Hi all,
On Sat, Feb 22, 2020 at 07:43:18PM +0100, Michael Weiser wrote:
- Eliminate use of rev in the armbe code.
... I've been looking at the revs and they now strike me as taking the
easy way out anyway. They work around the implicit LE order in which
Updated code is now at
https://git.lysator.liu.se/michaelweiser/nettle/-/tree/arm-memxor-generic
and inline below for comments.
It now compiles and runs the testsuite fine on my native armv7veb when
configurd with:
CFLAGS="-march=armv6" LDFLAGS="-march=armv6" \
../configure --disable-documentation \
--host=armv6b-unknown-linux-gnueabihf
[...]
Assembly files: arm/neon arm/v6 arm
and:
CFLAGS="-march=armv5te" LDFLAGS="-march=armv5te -Wl,--be8" \
../configure --disable-documentation \
--host=armv5b-unknown-linux-gnueabihf
[...]
Assembly files: arm
LDFLAGS "-Wl,--be8" is necessary for armv5teb to work on my system
because it is BE8 which the gcc linker driver defaults to when run with
-march=armv6 but not for armv5 which causes the resuling binaries to be
BE32 and segfault or bus error in ld-linux.so.3 on startup. For a
(likely wrong) explanation of BE8 vs. BE32 see
https://lists.lysator.liu.se/pipermail/nettle-bugs/2018/007059.html.

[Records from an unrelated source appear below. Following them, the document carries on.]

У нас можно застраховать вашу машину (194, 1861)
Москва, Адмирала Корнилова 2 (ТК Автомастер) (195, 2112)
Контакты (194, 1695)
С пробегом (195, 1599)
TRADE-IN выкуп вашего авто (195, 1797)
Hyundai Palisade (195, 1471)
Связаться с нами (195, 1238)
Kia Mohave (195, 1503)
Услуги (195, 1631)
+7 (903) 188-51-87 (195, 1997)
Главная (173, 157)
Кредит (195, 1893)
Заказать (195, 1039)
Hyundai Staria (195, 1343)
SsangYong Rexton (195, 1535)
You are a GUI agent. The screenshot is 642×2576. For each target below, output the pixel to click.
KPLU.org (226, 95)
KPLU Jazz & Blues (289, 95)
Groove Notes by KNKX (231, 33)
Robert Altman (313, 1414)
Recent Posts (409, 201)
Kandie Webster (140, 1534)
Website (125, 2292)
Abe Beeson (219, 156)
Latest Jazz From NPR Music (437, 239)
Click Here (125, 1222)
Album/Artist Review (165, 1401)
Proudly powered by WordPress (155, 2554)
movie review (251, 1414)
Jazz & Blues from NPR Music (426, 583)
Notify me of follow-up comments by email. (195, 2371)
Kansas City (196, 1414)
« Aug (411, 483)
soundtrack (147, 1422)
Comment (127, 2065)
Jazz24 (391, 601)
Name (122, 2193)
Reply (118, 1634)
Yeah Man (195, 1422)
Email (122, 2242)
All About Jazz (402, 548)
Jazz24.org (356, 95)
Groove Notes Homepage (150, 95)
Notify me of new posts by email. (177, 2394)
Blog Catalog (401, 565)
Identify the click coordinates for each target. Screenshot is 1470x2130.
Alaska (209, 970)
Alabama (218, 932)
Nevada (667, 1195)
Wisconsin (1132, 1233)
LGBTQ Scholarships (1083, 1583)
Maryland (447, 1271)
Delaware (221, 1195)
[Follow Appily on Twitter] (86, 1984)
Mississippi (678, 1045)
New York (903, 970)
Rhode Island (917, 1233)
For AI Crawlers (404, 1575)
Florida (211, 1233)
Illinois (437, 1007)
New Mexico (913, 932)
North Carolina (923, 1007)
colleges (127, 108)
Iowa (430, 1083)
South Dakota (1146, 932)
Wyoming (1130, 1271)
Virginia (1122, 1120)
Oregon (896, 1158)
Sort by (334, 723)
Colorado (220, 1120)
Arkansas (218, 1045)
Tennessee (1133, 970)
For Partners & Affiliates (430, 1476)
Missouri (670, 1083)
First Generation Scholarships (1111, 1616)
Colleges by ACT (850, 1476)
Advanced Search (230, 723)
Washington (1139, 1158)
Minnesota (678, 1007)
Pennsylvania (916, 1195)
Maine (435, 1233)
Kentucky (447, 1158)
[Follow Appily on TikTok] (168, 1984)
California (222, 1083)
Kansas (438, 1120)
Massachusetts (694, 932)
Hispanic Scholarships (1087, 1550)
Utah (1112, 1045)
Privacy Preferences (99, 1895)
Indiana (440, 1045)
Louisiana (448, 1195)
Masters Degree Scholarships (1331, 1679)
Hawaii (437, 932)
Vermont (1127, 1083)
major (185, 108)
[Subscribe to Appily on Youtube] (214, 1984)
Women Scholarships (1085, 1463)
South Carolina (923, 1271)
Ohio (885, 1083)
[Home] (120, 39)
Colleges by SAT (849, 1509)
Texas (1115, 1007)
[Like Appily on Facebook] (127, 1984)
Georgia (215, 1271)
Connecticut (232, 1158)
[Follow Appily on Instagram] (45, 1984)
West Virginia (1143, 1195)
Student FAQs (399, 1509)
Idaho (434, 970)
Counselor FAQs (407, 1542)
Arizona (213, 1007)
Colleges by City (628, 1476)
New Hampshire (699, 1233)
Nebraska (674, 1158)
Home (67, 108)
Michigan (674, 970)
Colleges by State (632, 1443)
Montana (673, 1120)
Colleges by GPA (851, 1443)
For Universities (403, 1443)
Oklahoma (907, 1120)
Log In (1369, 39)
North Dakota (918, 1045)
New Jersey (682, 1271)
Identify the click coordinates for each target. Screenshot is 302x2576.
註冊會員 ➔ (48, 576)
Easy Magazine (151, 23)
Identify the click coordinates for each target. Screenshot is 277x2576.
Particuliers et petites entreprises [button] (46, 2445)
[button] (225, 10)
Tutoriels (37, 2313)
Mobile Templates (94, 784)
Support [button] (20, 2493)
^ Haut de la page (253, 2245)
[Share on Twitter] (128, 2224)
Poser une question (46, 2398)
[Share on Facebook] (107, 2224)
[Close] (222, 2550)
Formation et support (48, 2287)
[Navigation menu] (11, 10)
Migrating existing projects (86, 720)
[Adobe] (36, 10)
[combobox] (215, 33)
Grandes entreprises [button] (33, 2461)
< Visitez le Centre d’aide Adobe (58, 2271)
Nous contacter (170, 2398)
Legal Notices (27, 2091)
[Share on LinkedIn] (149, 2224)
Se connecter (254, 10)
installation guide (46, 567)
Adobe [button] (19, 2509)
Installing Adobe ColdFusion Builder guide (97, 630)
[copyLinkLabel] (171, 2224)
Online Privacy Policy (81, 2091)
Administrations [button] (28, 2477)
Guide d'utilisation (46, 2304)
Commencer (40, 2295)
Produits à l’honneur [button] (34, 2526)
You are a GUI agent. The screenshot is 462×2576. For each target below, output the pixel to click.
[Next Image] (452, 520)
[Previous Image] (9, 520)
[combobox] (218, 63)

A quick check can be done with file:
$ echo "int main(void) {}" > t.c
$ gcc -march=armv5te -o t t.c
$ ./t
Segmentation fault
$ file t
t: ELF 32-bit MSB shared object, ARM, EABI5 version 1 (SYSV),
dynamically linked, interpreter /lib/ld-linux-armhf.so.3, for GNU/Linux
3.2.0, not stripped
$ gcc -march=armv5te -Wl,--be8 -o t t.c
$ ./t
$ file t
t: ELF 32-bit MSB shared object, ARM, EABI5 BE8 version 1 (SYSV),
dynamically linked, interpreter /lib/ld-linux-armhf.so.3, for GNU/Linux
3.2.0, not stripped
The qemu environment is churning along in compilation currently.
Previous assembler error for reference:
$ make -j4
[...]
/usr/bin/m4 ../asm.m4 machine.m4 config.m4 memxor.asm >memxor.s
/usr/bin/m4 ../asm.m4 machine.m4 config.m4 memxor3.asm >memxor3.s
gcc -I. -DHAVE_CONFIG_H -march=armv5te -ggdb3 -Wall -W
-Wmissing-prototypes -Wmissing-declarations -Wstrict-prototypes
-Wpointer-arith -Wbad-function-cast -Wnested-externs -fpic -MT memxor.o
-MD -MP -MF memxor.o.d -c memxor.s
gcc -I. -DHAVE_CONFIG_H -march=armv5te -ggdb3 -Wall -W
-Wmissing-prototypes -Wmissing-declarations -Wstrict-prototypes
-Wpointer-arith -Wbad-function-cast -Wnested-externs -fpic -MT memxor3.o
-MD -MP -MF memxor3.o.d -c memxor3.s
memxor.s: memxor3.s: Assembler messages:
memxor3.s:146: Error: selected processor does not support `rev r4,r4' in ARM mode
Assembler messages:
memxor3.s:256: Error: selected processor does not support `rev r4,r4' in ARM mode
memxor.s:126: Error: selected processor does not support `rev r3,r3' in ARM mode
--
Thanks,
Michael
>From 3e2118d41472842c368bb5bb56d71023b861b59d Mon Sep 17 00:00:00 2001
From: Michael Weiser
michael.weiser@gmx.de
Date: Sun, 23 Feb 2020 15:22:51 +0100
Subject: [PATCH] arm: Fix memxor for non-armv6+ big-endian systems
ARM assembly adjustments for big-endian systems contained armv6+-only
instructions (rev) in generic arm memxor code. Replace those with an
actual conversion of the leftover byte store routines for big-endian
systems. This also provides a slight optimisation by removing the
additional instruction as well as increased symmetry between little- and
big-endian implementations.
Signed-off-by: Michael Weiser
michael.weiser@gmx.de
---
arm/memxor.asm | 12 ++++++------
arm/memxor3.asm | 27 ++++++++++++++-------------
2 files changed, 20 insertions(+), 19 deletions(-)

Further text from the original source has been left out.